Dataset items
________________

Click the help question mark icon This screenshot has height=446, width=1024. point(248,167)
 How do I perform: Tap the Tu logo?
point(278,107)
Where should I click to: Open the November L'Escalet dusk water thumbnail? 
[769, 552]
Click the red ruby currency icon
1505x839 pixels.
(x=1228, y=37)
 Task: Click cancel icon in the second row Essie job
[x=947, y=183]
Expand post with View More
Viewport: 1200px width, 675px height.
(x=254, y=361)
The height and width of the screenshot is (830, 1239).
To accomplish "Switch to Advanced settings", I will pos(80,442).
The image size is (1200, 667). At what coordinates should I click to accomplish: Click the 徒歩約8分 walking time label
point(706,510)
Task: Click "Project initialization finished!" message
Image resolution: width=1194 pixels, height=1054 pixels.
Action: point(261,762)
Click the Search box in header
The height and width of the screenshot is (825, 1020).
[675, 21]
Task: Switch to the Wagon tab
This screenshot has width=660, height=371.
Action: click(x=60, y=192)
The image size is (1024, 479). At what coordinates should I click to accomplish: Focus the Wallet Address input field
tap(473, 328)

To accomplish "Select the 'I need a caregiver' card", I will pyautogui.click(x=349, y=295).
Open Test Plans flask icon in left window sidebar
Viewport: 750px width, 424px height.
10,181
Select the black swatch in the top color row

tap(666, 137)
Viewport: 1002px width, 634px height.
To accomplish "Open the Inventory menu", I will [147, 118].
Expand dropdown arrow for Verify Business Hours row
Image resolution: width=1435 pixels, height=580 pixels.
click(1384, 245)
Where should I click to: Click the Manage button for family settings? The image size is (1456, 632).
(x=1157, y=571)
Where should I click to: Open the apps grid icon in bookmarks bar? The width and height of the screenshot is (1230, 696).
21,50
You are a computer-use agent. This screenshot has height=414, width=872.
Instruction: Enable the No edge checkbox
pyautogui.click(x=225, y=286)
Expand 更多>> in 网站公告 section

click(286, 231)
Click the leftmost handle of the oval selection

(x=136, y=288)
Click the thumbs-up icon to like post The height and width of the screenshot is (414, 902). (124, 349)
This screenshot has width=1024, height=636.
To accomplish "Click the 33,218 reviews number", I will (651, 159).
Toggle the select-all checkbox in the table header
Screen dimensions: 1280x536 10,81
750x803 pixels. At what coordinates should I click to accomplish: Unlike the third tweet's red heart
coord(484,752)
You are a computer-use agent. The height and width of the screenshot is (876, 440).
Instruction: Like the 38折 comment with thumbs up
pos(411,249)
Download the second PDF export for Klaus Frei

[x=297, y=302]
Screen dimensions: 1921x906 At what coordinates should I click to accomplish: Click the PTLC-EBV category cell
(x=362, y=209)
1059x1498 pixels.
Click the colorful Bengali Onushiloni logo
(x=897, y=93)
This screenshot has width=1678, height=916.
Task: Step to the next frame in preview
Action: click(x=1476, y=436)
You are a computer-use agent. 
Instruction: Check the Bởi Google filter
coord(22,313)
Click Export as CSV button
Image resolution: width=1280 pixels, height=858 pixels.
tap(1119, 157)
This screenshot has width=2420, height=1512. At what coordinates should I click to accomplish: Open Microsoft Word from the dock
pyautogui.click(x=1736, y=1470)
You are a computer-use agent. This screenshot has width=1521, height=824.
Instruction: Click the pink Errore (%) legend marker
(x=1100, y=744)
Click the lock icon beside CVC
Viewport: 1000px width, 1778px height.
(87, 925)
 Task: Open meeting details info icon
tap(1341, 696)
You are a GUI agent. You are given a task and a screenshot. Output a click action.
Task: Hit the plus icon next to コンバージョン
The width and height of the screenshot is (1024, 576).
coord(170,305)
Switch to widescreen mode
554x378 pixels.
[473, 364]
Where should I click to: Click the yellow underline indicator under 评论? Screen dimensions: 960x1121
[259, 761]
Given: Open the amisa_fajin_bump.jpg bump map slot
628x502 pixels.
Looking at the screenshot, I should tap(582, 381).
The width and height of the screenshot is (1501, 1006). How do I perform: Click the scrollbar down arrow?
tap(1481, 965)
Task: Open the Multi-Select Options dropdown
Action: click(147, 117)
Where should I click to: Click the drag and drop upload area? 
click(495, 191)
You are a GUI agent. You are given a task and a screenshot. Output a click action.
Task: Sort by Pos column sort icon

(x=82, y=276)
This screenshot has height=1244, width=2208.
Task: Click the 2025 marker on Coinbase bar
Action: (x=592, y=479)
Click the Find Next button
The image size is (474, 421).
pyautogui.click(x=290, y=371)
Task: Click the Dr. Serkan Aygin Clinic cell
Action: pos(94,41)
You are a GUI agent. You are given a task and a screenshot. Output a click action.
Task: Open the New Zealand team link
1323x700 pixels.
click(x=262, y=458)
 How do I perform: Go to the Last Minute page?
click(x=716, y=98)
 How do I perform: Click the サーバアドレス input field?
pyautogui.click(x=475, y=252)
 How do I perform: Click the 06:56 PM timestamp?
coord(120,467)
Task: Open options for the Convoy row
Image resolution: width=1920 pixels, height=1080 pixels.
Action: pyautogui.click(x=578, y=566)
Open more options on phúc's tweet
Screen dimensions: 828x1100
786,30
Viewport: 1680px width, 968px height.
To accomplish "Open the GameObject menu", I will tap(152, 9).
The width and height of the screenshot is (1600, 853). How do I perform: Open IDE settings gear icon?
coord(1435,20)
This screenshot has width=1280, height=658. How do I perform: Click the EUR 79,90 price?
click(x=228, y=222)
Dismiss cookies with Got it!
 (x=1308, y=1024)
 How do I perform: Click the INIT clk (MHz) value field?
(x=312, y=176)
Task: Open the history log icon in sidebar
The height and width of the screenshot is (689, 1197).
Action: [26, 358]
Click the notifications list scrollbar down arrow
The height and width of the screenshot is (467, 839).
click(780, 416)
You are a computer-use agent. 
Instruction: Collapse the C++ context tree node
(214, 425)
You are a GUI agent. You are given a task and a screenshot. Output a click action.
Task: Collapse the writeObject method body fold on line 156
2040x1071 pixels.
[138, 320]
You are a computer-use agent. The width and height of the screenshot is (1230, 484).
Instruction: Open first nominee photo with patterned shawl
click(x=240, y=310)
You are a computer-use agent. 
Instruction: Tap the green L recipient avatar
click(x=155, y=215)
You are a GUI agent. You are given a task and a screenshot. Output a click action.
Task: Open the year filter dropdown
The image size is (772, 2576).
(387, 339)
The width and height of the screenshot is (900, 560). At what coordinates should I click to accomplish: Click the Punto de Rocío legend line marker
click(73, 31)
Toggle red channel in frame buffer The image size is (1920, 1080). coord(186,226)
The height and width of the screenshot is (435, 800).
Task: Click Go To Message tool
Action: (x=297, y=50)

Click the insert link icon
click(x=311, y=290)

________________

Rewrite the lines above, substituting "Which point should I click to:" for every "Where should I click to:" and leaving everything else unchanged.

Click the help question mark icon This screenshot has height=446, width=1024. point(248,167)
 How do I perform: Tap the Tu logo?
point(278,107)
Which point should I click to: Open the November L'Escalet dusk water thumbnail? 
[769, 552]
Click the red ruby currency icon
1505x839 pixels.
(x=1228, y=37)
 Task: Click cancel icon in the second row Essie job
[x=947, y=183]
Expand post with View More
Viewport: 1200px width, 675px height.
(x=254, y=361)
The height and width of the screenshot is (830, 1239).
To accomplish "Switch to Advanced settings", I will pos(80,442).
The image size is (1200, 667). At what coordinates should I click to accomplish: Click the 徒歩約8分 walking time label
point(706,510)
Task: Click "Project initialization finished!" message
Image resolution: width=1194 pixels, height=1054 pixels.
Action: point(261,762)
Click the Search box in header
The height and width of the screenshot is (825, 1020).
[675, 21]
Task: Switch to the Wagon tab
This screenshot has width=660, height=371.
Action: click(x=60, y=192)
The image size is (1024, 479). At what coordinates should I click to accomplish: Focus the Wallet Address input field
tap(473, 328)

To accomplish "Select the 'I need a caregiver' card", I will pyautogui.click(x=349, y=295).
Open Test Plans flask icon in left window sidebar
Viewport: 750px width, 424px height.
10,181
Select the black swatch in the top color row

tap(666, 137)
Viewport: 1002px width, 634px height.
To accomplish "Open the Inventory menu", I will [147, 118].
Expand dropdown arrow for Verify Business Hours row
Image resolution: width=1435 pixels, height=580 pixels.
click(1384, 245)
Which point should I click to: Click the Manage button for family settings? The image size is (1456, 632).
(x=1157, y=571)
Which point should I click to: Open the apps grid icon in bookmarks bar? The width and height of the screenshot is (1230, 696).
21,50
You are a computer-use agent. This screenshot has height=414, width=872.
Instruction: Enable the No edge checkbox
pyautogui.click(x=225, y=286)
Expand 更多>> in 网站公告 section

click(286, 231)
Click the leftmost handle of the oval selection

(x=136, y=288)
Click the thumbs-up icon to like post The height and width of the screenshot is (414, 902). (124, 349)
This screenshot has width=1024, height=636.
To accomplish "Click the 33,218 reviews number", I will (651, 159).
Toggle the select-all checkbox in the table header
Screen dimensions: 1280x536 10,81
750x803 pixels. At what coordinates should I click to accomplish: Unlike the third tweet's red heart
coord(484,752)
You are a computer-use agent. The height and width of the screenshot is (876, 440).
Instruction: Like the 38折 comment with thumbs up
pos(411,249)
Download the second PDF export for Klaus Frei

[x=297, y=302]
Screen dimensions: 1921x906 At what coordinates should I click to accomplish: Click the PTLC-EBV category cell
(x=362, y=209)
1059x1498 pixels.
Click the colorful Bengali Onushiloni logo
(x=897, y=93)
This screenshot has width=1678, height=916.
Task: Step to the next frame in preview
Action: click(x=1476, y=436)
You are a computer-use agent. 
Instruction: Check the Bởi Google filter
coord(22,313)
Click Export as CSV button
Image resolution: width=1280 pixels, height=858 pixels.
tap(1119, 157)
This screenshot has width=2420, height=1512. At what coordinates should I click to accomplish: Open Microsoft Word from the dock
pyautogui.click(x=1736, y=1470)
You are a computer-use agent. This screenshot has width=1521, height=824.
Instruction: Click the pink Errore (%) legend marker
(x=1100, y=744)
Click the lock icon beside CVC
Viewport: 1000px width, 1778px height.
(87, 925)
 Task: Open meeting details info icon
tap(1341, 696)
You are a GUI agent. You are given a task and a screenshot. Output a click action.
Task: Hit the plus icon next to コンバージョン
The width and height of the screenshot is (1024, 576).
coord(170,305)
Switch to widescreen mode
554x378 pixels.
[473, 364]
Which point should I click to: Click the yellow underline indicator under 评论? Screen dimensions: 960x1121
[259, 761]
Given: Open the amisa_fajin_bump.jpg bump map slot
628x502 pixels.
Looking at the screenshot, I should tap(582, 381).
The width and height of the screenshot is (1501, 1006). How do I perform: Click the scrollbar down arrow?
tap(1481, 965)
Task: Open the Multi-Select Options dropdown
Action: click(147, 117)
Which point should I click to: Click the drag and drop upload area? 
click(495, 191)
You are a GUI agent. You are given a task and a screenshot. Output a click action.
Task: Sort by Pos column sort icon

(x=82, y=276)
This screenshot has height=1244, width=2208.
Task: Click the 2025 marker on Coinbase bar
Action: (x=592, y=479)
Click the Find Next button
The image size is (474, 421).
pyautogui.click(x=290, y=371)
Task: Click the Dr. Serkan Aygin Clinic cell
Action: pos(94,41)
You are a GUI agent. You are given a task and a screenshot. Output a click action.
Task: Open the New Zealand team link
1323x700 pixels.
click(x=262, y=458)
 How do I perform: Go to the Last Minute page?
click(x=716, y=98)
 How do I perform: Click the サーバアドレス input field?
pyautogui.click(x=475, y=252)
 How do I perform: Click the 06:56 PM timestamp?
coord(120,467)
Task: Open options for the Convoy row
Image resolution: width=1920 pixels, height=1080 pixels.
Action: pyautogui.click(x=578, y=566)
Open more options on phúc's tweet
Screen dimensions: 828x1100
786,30
Viewport: 1680px width, 968px height.
To accomplish "Open the GameObject menu", I will tap(152, 9).
The width and height of the screenshot is (1600, 853). How do I perform: Open IDE settings gear icon?
coord(1435,20)
This screenshot has width=1280, height=658. How do I perform: Click the EUR 79,90 price?
click(x=228, y=222)
Dismiss cookies with Got it!
 (x=1308, y=1024)
 How do I perform: Click the INIT clk (MHz) value field?
(x=312, y=176)
Task: Open the history log icon in sidebar
The height and width of the screenshot is (689, 1197).
Action: [26, 358]
Click the notifications list scrollbar down arrow
The height and width of the screenshot is (467, 839).
click(780, 416)
You are a computer-use agent. 
Instruction: Collapse the C++ context tree node
(214, 425)
You are a GUI agent. You are given a task and a screenshot. Output a click action.
Task: Collapse the writeObject method body fold on line 156
2040x1071 pixels.
[138, 320]
You are a computer-use agent. The width and height of the screenshot is (1230, 484).
Instruction: Open first nominee photo with patterned shawl
click(x=240, y=310)
You are a computer-use agent. 
Instruction: Tap the green L recipient avatar
click(x=155, y=215)
You are a GUI agent. You are given a task and a screenshot. Output a click action.
Task: Open the year filter dropdown
The image size is (772, 2576).
(387, 339)
The width and height of the screenshot is (900, 560). At what coordinates should I click to accomplish: Click the Punto de Rocío legend line marker
click(73, 31)
Toggle red channel in frame buffer The image size is (1920, 1080). coord(186,226)
The height and width of the screenshot is (435, 800).
Task: Click Go To Message tool
Action: (x=297, y=50)

Click the insert link icon
click(x=311, y=290)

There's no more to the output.